The formation and function of a centriole during the differentiation of a spermatogonial stem cell (A), primary spermatocyte (B), secondary spermatocyte (C), spermatid (D), to a spermatozoon (E). 1N, 2N, and 4N: number of chromosome ploidy in the nucleus; G1, S, M: cell cycle phases. The pictures are not to scale. Ax, axoneme; FS, Fibrous Sheath; A, annulus; M, mitochondrion; ODF, Outer Dense Fibers; SC, Striated Column; Cap, Capitulum; CA; Centriolar Adjunct; PC, Proximal Centriole; DC, Distal Centriole.

Figure 3. Map of Centrosome Proteins in the Spermatozoa Proteins are grouped based on their location in a typical centriole (Linker, Cartwheel, Centriole wall, etcetera).

Centriole protein names are color-coded based on their location in the sperm remodeled centriole (capitulum, striated columns, Proximal Centriole (PC), Distal Centriole (DC), and axoneme). Purple italic font marks proteins that were investigated, but are absent from the remodeled centriole. Gray font marks proteins that were not tested in the spermatozoon. Bi-color proteins are present in 2 locations corresponding to the color schema in the sperm centriole drawing.

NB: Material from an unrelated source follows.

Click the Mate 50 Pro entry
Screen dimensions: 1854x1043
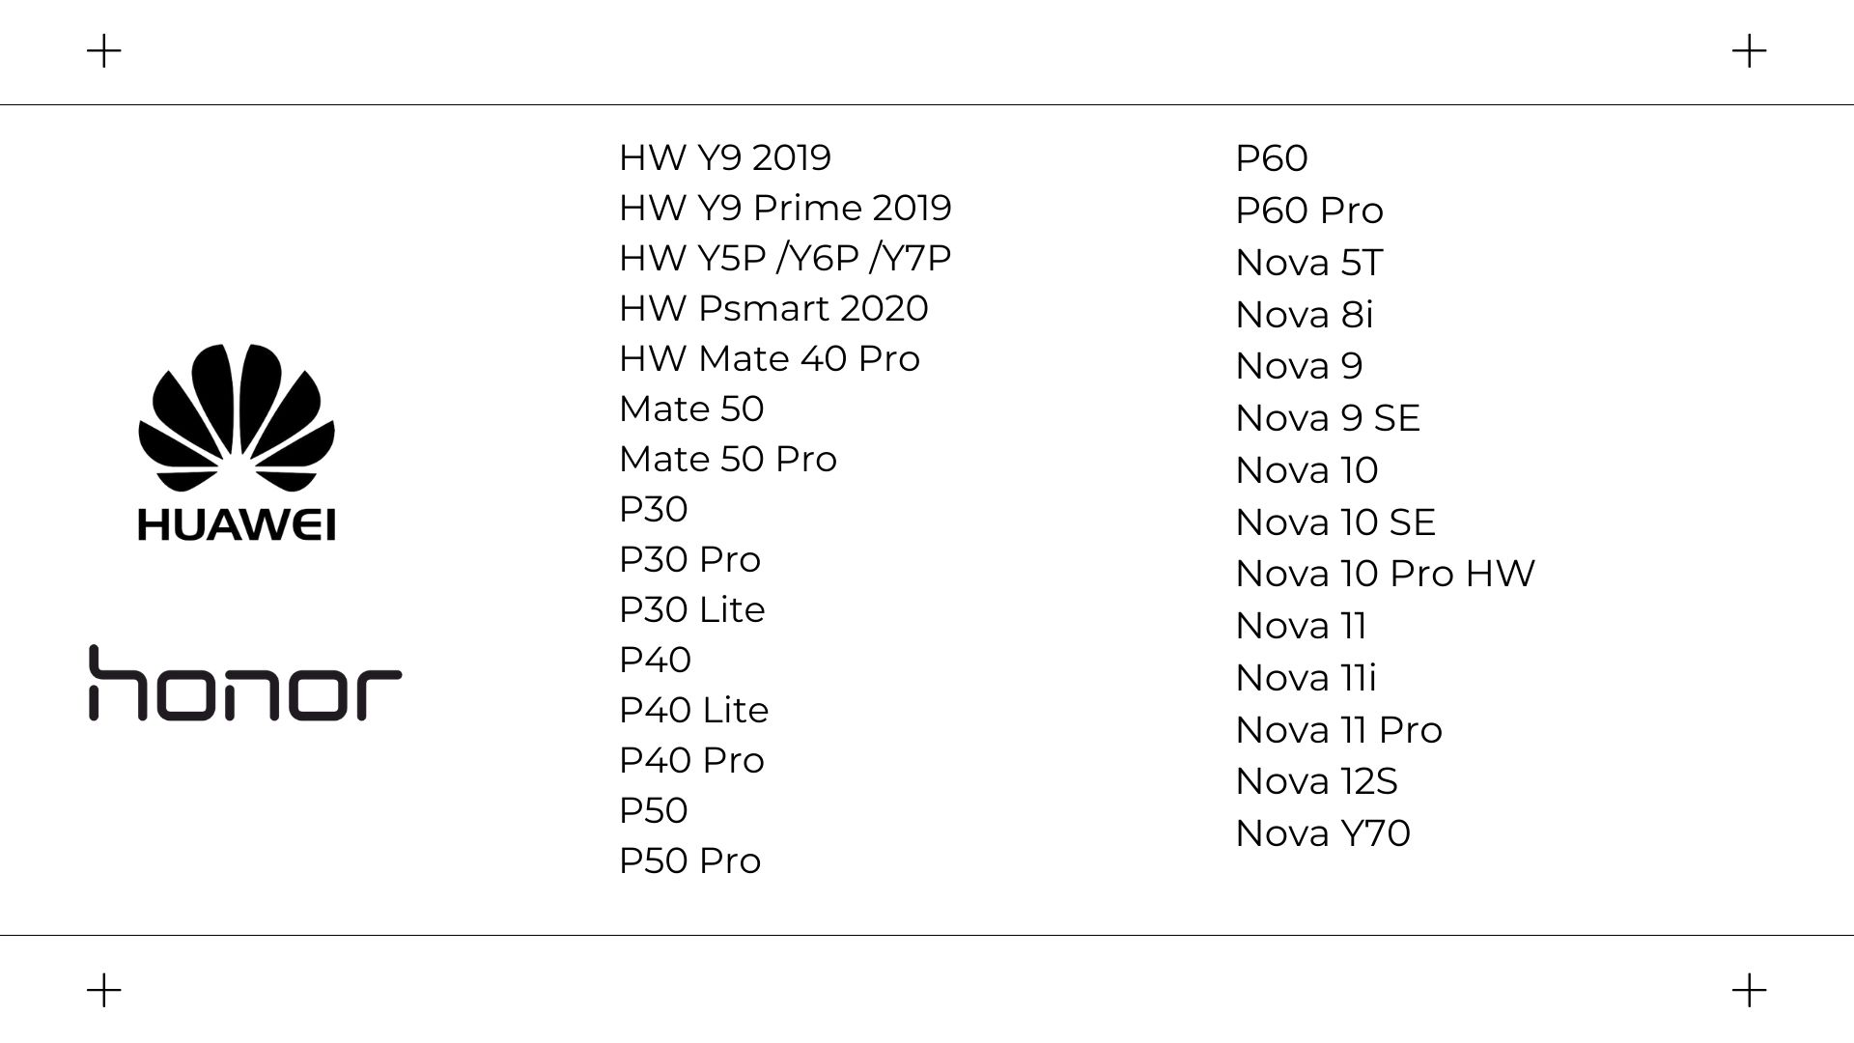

Figure 4:. Various animal species exhibit some or all steps in DC remodeling

A) Phylogenetic tree depicting the relative evolutionary position of snake, bovine, human, and mouse. B) Stages in DC remodeling during spermiogenesis of hamster. The centriole is penetrated by the central pair (CP), then has splayed microtubules, then robust rods appears, then they reduce in size, and finally, the microtubules and rods disappear. Whether there is a very atypical DC structure or no DC at all at the end of the remodeling is unknown. C) The associated stages of DC remodeling in spermiogenesis of four animal species. the DC is progressively more modified in snake, bovine, human, and mouse. The DC of snake spermatozoon is penetrated by the CP (Bii). The DC of bovine spermatozoa are penetrated by the CP, and also has splayed microtubules and robust rods (Biii). The DC of human spermatozoon is penetrated by the center pair, has splayed microtubules, and the rods are present, but are of reduced size (Biv). The mouse appears to have no DC (Bv).

Figure 5. Models of centriole inheritance in various animal species.

Model of sperm centriole inheritance in (A) Frogs, (B) Human, (C) Flies, and (D) Mice. Proximal centriole, PC; Distal Centriole, DC; Zygotic daughter Centriole, ZdC; Axoneme, Ax; Proximal Centriole-Like structure, PCL; Ca, centriole adjunct.

Figure 6. The centrioles in the zygote

When the sperm fuses with the oocyte, the oocyte is arrested at Meiosis II (A). Upon entry, the oocyte finishes the second meiotic division and extrudes the second polar body, while the sperm centrosome (DC and PC) is reconstituted and forms a large aster (B). Then the maternal pronucleus migrates towards the paternal pronucleus and the centrioles begin duplication (producing two zygotic daughter centrioles), presumably while the DNA is duplicating (C). Next, the zygote centrosomes separate from each other while the pronuclei begin to merge (D). Then the zygote undergoes mitosis, much like a normal dividing cell (E), and this division results in two blastomeres (F), which will not form cilia like a normal cell in G0/G1. These two blastomeres will alternate between M and S phases; they will not form cilia or exhibit cytoplasmic growth until the blastocyst stage (Artus et al. 2006). The timing of the events in approximate Hours post Insemination (HpI) and the similar phase (stage) in regular cell cycles are indicated and timing approximations are based on (Mio & Maeda 2008). The exact timing of centriole duplication is unknown; this drawing is based on parsimony and assumptions based on normal centriole duplication. PB, Polar Body; 1N, 2N, 4N, chromosome ploidy; DC, Distal Centriole; PC, Proximal Centriole; ZdC, Zygotic daughter Centriole.